__Activity list__
- a) Using the press release on the Cage Free School initiative, answer each question below.
(i) What share of the cost of their purchases can CabinetHardware.org customers designate toward a relief project?
(ii) How many years of experience does Sylvia Hong have as a preschool educator?
(iii) In which neighborhood of Los Angeles is Cage-Free School?
- b) Retype the press release on the Cage Free School initiative from "Hong approached CabinetHardware.org" to "cost to them.", keeping every word and punctuation mark unchanged.

CabinetHardware.org Launches Cage Free School Initiative to Create an Eco-Friendly Environment for Toddlers
Los Angeles, CA (PRWEB) November 12, 2013 -- CabinetHardware.org has announced the launch of Cage Free School Initiative with Sylvia Hong, Founder of Cage-Free School in Pacific Palisades neighborhood of Los Angeles. Hong’s vision to create a preschool for toddlers that feels like a “home away from home” came from her own deep desire to teach toddlers in a hands-on environment, in which the children will help grow the food they eat in the schoolyard garden, be taught the principles of animal awareness, learn to embrace the power of positive thinking, and head to Kindergarten with a strong foundation.
Hong approached CabinetHardware.org founder David Mason to ask if Cage Free School could be included in his company-sponsored FlowOver Project that offers qualified organizations and individuals an opportunity to earn grant money for their cause. CabinetHardware.org customers can voluntarily designate 10 percent of the cost of their purchases toward any one of the relief projects featured on the company’s website with no additional cost to them.
Hong’s organic approach to creating a toddler-centric preschool model will focus on eco-friendliness, holistic learning and healthy living, practices that get Mason’s wholehearted support.
“Our relationship to the earth has to change,” Mason says. “We have no choice.
“I love the idea of creating a school where children learn from the earliest age not just about the necessity of protecting the earth, but the actual skills they’ll need to build a sustainable future.”
Hong, a preschool educator with more than 12 years’ experience, wants to create a "home school environment" for preschool aged children, one that will make parents feel like they are dropping their children off to a relative’s home each morning.
“I honestly believe toddlers should be at home in the care of their loving family, but in today's society where most parents work, it's not possible,” Hong says. “I was thinking of how to turn a negative situation—dropping your toddler off at an institutional daycare, for instance— into a positive solution.

__Entries supplied__
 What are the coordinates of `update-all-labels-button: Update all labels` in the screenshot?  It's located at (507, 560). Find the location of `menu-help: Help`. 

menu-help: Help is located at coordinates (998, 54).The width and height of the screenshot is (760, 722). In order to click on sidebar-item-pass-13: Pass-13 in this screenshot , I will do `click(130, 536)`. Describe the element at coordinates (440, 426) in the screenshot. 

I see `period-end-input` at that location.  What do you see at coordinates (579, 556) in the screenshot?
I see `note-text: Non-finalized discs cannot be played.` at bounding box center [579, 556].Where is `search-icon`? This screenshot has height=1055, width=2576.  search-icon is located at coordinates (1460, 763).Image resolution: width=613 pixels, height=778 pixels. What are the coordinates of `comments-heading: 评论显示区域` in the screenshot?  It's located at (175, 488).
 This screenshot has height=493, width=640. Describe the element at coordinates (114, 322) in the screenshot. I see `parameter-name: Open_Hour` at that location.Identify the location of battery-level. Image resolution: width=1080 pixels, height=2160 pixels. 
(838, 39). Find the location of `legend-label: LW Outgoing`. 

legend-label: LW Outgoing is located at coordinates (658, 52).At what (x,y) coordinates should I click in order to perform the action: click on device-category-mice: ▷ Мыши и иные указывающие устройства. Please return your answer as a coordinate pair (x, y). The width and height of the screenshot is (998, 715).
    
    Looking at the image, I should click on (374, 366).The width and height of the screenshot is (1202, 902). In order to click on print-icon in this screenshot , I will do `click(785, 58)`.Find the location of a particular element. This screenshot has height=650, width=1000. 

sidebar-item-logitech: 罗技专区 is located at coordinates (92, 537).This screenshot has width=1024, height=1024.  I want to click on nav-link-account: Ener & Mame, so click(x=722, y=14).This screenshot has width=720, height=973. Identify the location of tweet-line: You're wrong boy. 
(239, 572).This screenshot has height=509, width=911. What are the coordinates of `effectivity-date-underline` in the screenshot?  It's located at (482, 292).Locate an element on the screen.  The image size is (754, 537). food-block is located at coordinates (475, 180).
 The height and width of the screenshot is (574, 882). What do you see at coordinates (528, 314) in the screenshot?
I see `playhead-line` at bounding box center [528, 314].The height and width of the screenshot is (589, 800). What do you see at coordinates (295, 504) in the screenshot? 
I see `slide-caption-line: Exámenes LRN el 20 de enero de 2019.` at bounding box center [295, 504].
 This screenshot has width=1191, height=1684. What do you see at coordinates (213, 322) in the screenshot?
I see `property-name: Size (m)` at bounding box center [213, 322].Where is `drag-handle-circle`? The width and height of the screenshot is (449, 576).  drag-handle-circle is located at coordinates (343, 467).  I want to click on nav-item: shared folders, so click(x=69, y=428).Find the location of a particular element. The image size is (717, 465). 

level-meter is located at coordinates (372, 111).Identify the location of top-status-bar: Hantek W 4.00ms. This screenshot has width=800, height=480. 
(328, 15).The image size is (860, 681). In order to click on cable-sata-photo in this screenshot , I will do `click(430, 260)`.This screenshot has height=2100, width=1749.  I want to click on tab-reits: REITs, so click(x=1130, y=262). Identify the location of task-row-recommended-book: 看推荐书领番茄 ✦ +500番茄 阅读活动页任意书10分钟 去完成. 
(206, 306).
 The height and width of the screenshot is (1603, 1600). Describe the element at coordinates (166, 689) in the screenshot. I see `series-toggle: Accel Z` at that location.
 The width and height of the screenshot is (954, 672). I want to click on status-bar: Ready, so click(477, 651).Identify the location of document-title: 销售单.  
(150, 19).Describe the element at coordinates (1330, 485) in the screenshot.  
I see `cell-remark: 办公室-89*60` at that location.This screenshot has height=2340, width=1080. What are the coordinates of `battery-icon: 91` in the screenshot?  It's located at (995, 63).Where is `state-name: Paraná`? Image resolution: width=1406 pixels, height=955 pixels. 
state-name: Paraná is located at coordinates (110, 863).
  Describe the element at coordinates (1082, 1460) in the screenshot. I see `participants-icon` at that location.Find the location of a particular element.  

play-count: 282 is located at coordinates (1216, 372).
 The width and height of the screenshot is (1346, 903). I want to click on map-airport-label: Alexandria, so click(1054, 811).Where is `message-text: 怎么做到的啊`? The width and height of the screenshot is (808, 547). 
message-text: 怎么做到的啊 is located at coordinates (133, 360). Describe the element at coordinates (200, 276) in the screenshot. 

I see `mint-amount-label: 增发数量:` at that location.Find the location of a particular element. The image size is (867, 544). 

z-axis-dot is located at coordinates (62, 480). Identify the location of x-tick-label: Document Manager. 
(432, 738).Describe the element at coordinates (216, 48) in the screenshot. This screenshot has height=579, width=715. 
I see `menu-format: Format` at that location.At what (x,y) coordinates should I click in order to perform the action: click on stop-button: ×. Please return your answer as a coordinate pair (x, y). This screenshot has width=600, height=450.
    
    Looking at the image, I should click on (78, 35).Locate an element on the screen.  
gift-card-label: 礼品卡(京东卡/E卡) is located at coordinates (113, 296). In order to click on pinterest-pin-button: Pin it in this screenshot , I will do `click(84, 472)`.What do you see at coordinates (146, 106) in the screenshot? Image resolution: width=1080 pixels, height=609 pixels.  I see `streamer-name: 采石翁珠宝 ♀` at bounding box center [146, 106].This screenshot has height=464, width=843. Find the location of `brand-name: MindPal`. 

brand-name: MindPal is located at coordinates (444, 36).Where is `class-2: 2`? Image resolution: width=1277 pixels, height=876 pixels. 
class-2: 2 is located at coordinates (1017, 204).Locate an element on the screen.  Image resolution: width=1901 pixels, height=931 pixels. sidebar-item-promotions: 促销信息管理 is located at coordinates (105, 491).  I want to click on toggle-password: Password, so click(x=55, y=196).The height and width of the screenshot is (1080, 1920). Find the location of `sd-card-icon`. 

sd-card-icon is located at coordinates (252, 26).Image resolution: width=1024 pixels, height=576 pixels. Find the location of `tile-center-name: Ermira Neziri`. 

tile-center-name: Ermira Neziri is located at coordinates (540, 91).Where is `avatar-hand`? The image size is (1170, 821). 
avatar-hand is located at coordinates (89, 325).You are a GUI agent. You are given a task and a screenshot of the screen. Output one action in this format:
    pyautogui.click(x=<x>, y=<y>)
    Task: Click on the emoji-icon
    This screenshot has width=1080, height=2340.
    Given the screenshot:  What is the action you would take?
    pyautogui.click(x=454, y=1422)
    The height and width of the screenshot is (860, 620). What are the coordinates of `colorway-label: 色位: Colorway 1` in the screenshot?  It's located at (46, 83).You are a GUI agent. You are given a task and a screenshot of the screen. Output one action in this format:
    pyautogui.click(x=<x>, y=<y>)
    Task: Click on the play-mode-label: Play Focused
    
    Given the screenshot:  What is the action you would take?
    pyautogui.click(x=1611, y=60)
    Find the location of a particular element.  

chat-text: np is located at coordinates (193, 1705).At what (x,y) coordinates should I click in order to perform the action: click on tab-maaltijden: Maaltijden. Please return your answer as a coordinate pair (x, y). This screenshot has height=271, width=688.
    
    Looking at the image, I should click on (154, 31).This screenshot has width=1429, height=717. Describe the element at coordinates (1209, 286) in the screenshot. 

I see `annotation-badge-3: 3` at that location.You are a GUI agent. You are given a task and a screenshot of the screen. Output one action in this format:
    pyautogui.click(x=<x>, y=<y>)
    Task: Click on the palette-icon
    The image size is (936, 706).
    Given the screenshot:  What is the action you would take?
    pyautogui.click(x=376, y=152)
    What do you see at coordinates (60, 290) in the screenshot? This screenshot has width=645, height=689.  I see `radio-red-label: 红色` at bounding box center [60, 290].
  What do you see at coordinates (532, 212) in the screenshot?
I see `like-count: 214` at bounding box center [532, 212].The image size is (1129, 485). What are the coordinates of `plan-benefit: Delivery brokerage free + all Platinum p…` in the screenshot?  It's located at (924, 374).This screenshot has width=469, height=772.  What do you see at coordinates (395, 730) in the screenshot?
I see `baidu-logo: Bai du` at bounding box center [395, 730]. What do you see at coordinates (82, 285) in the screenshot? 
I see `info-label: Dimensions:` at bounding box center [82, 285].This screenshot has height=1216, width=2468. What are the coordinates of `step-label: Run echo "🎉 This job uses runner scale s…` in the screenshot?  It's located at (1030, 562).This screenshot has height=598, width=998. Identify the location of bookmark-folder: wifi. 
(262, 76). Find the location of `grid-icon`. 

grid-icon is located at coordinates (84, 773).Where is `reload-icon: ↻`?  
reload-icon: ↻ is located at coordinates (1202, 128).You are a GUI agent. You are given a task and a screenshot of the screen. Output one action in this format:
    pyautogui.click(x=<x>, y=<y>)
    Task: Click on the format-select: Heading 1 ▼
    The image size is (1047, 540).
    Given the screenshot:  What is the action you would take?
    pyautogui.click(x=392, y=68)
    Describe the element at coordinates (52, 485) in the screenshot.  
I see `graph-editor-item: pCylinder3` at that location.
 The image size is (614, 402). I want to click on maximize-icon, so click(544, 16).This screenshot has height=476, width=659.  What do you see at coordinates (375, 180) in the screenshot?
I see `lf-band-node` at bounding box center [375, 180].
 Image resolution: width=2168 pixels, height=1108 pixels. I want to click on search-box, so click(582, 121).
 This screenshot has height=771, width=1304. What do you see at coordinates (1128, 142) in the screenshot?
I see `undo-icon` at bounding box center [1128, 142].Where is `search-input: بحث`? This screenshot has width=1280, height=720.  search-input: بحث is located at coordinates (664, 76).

__Task solutions__
- a)
(i) 10 percent
(ii) More than 12 years
(iii) Pacific Palisades

- b)
Hong approached CabinetHardware.org founder David Mason to ask if Cage Free School could be included in his company-sponsored FlowOver Project that offers qualified organizations and individuals an opportunity to earn grant money for their cause. CabinetHardware.org customers can voluntarily designate 10 percent of the cost of their purchases toward any one of the relief projects featured on the company’s website with no additional cost to them.